Scale the data from the line containing "The image size is (266, 592)." through the line containing "tap(246, 348)", both included, and write those lines out again with the requests kept. Multiply every coordinate in the answers by 2.45 and round each to a whole number, with halves going up, and don't include the pictures.

┌─ Entries provided

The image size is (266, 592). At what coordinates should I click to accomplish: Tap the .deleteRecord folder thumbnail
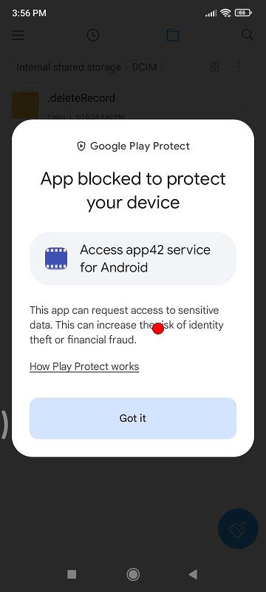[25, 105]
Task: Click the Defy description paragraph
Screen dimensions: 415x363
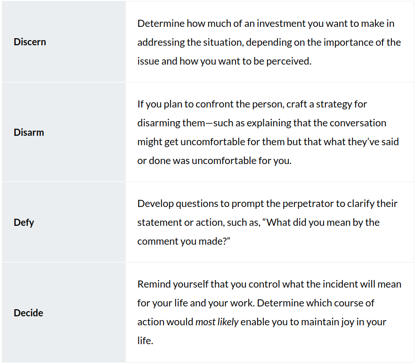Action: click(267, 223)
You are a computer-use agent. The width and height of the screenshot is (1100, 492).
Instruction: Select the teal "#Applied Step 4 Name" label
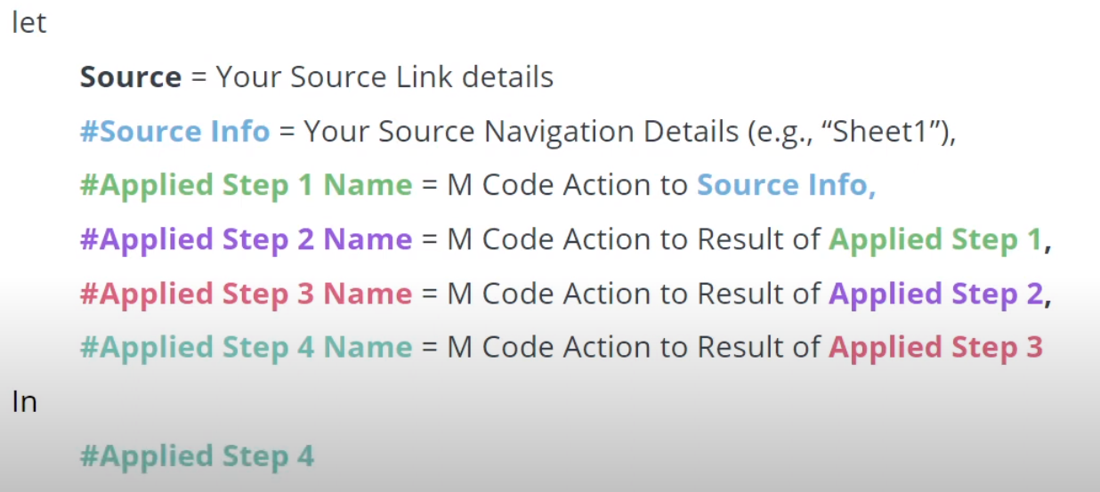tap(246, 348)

└─
┌─ Entries provided

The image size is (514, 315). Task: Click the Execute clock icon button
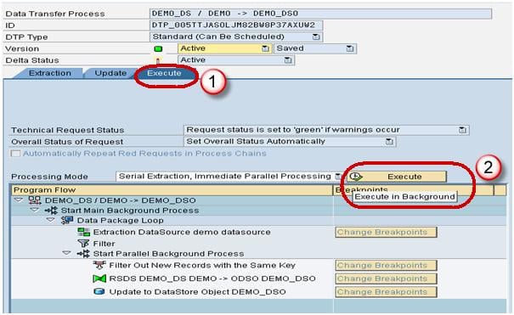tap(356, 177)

└─

◆ **Finished task**:
The image size is (266, 592). At what coordinates should I click to accomplish: Tap the .deleteRecord folder thumbnail
[61, 257]
Task: Click the Defy description paragraph
Screen dimensions: 415x363
Action: click(654, 546)
You are a computer-use agent. The width and height of the screenshot is (1100, 492).
Instruction: Select the teal "#Applied Step 4 Name" label
tap(603, 853)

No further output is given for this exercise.